Lebanon’s Municipal Elections Take Place in Context of Local and Regional Turmoil
Lebanon’s post-war politics left a tenuous political legacy. This is characterized by perpetual discord, accommodation between dissenting factions that have exposed the country to foreign meddling, hardened sectarian identities and entrenched modes of political mobilization. Such a political quagmire means political parties have transgressed state institutions instead of building them, and political elites have managed to exploit a weak yet centralized state in order to maintain entrenched clientelist and neopatrimonial networks that penetrate all public and private spheres. Political elites have co-opted labor unions and syndicates, penetrated civil society organizations, designed electoral laws that reproduce the status quo, and built a lopsided rentier economy that consolidates the socioeconomic and political power of the sectarian system and sustains its patronage network.

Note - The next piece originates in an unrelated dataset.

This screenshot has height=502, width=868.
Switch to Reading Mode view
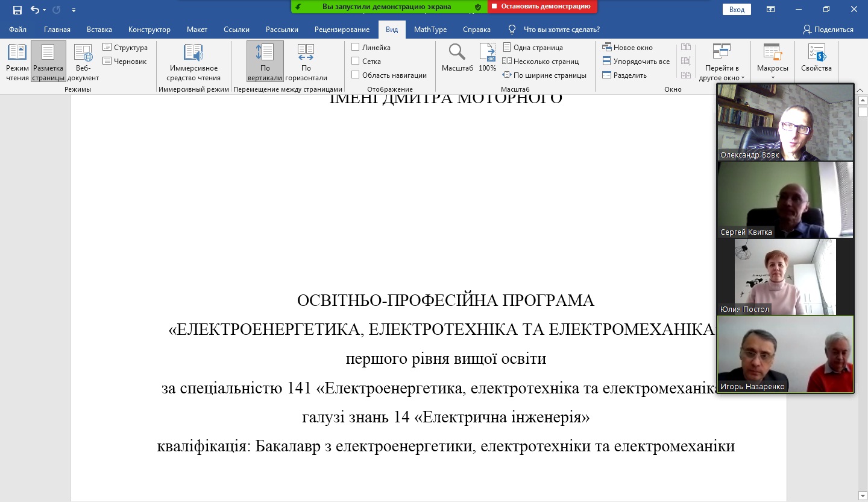17,62
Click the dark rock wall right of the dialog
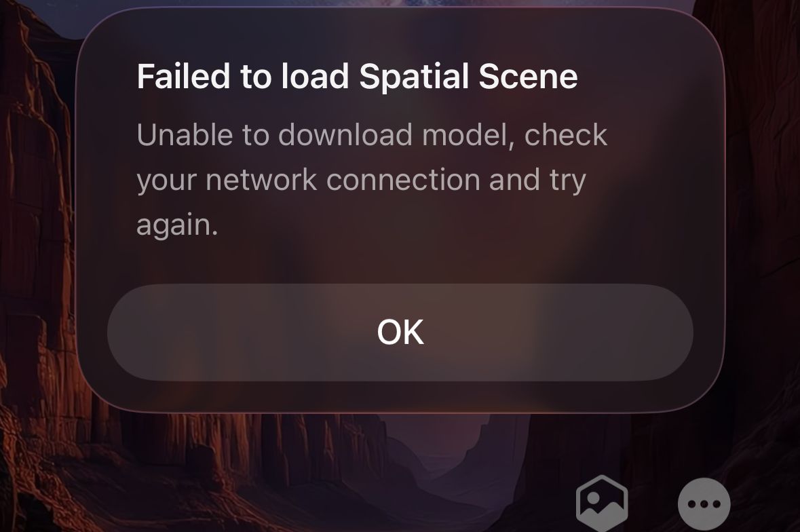The image size is (800, 532). [763, 229]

Whenever the private interests of the ruling elite or those of their regional backers compete with conflicting priorities, the country is driven into complete political paralysis until a political settlement is reached with regional backing. The resulting overlap of domestic and regional contests—particularly in the wake of the Arab uprisings reaching Syria and Hezbollah—put the country in an even tighter political gridlock.
Hezbollah’s decision to enter the Syrian conflict on the side of Bashar al-Assad exacerbated Lebanon’s already precarious sectarian tensions, with pressures mounting during alleged security threats. These gave two consecutive opportunities for Lebanon's members of parliament to extend their powers in a stark breach of the constitution. Partially as a result of these extended mandates the parliament has failed to elect a new president for the Republic. This has left the cabinet paralyzed, and unable to effectively respond to any of the country's proliferating challenges. The most notorious of these is the nation’s rubbish crisis, with mismanagement of waste sites seeing actual mountains of garbage grow on the streets of Beirut, provoking a three-month protest movement in Beirut during the summer of 2016.

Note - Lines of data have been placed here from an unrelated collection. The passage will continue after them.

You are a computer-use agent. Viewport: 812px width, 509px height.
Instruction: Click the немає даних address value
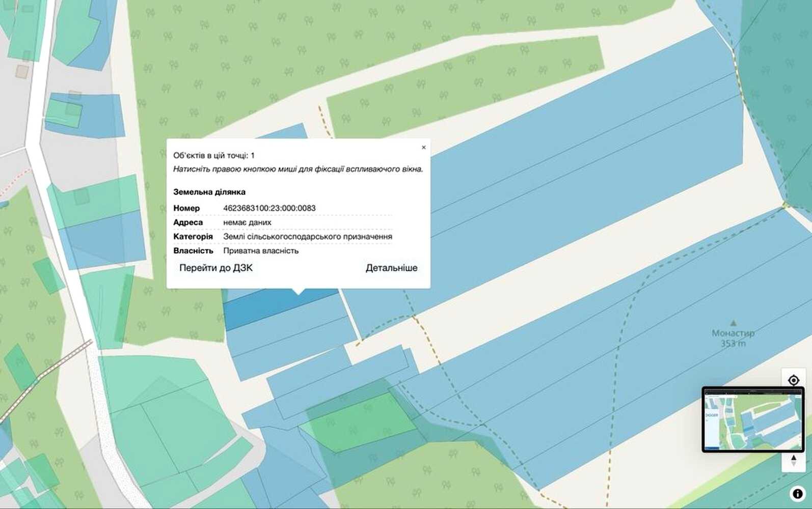(247, 222)
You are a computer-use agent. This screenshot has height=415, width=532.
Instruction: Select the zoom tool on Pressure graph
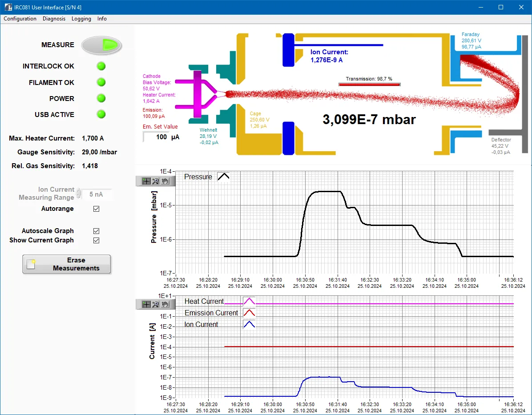[x=156, y=181]
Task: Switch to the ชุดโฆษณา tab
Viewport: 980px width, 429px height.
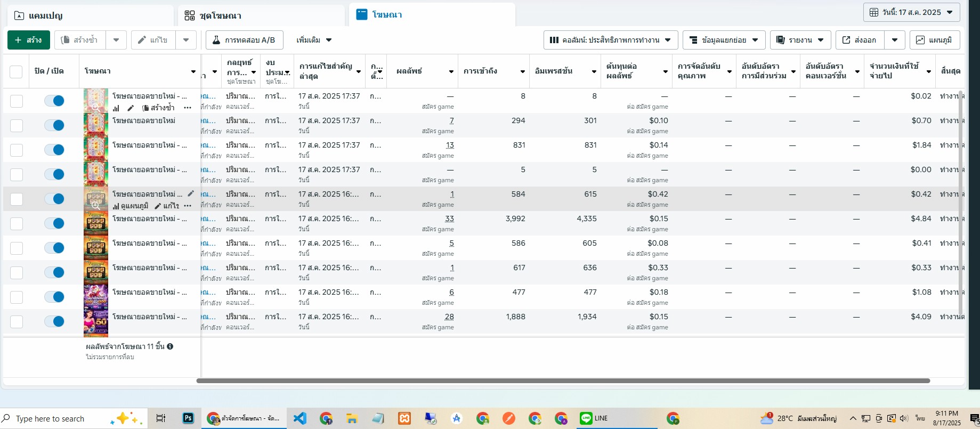Action: click(x=261, y=15)
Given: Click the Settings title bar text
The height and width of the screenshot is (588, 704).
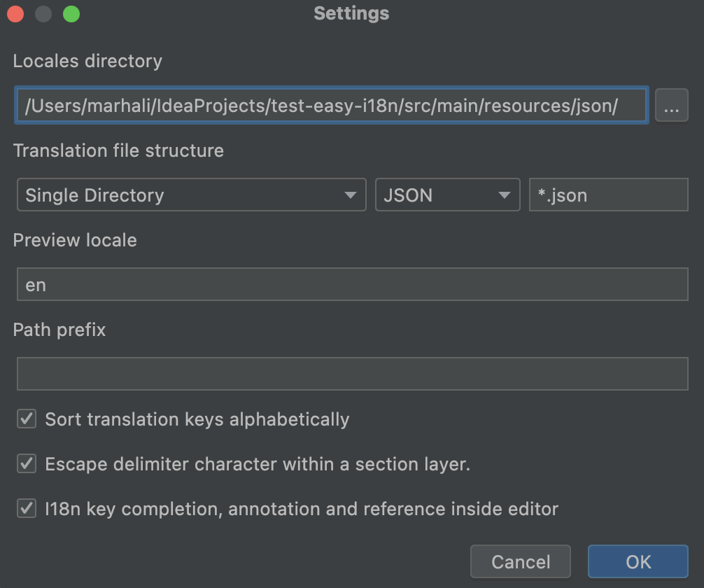Looking at the screenshot, I should tap(351, 13).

Municipal Elections: A Chance to Change the System from Within
In the context of Lebanon’s political impasse and its citizens’ growing disenchantment with a faltering system, municipal elections appeared as an opportunity. Scheduled to take place in May 2016, actors hoped to use the elections to re-launch the constitutional processes and save the remnants of a functioning democracy that was put on hold.

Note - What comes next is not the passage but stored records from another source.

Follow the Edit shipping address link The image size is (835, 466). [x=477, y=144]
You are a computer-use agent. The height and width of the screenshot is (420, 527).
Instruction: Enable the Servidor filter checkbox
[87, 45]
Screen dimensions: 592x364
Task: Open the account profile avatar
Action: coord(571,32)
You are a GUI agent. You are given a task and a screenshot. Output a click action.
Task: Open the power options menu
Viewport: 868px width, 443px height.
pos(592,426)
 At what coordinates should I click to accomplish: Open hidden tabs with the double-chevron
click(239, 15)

Municipalities, their role and jurisdiction, came under the spotlight after the summer garbage crisis and the utter failure of the cabinet to address the problem with a national strategy. What emerged out of that failure was a re-evaluation of alternative options, which in turn led to an assessment of what other actors might step in to remedy the situation—municipalities seemed a viable option. The Municipal Act of 1977 gave municipalities financial and administrative independence, setting them up as legal entities responsible for all the local activities and provision of public services that fall within their jurisdiction. However, although municipal councils were endowed with this power, the electoral law and the power-sharing arrangement among the sects curtailed their ability to act on many occasions.
 The military wing of Hezbollah –which is part of Lebanon’s parliament and cabinet—decided to intervene militarily in Syria to prop up the Assad regime.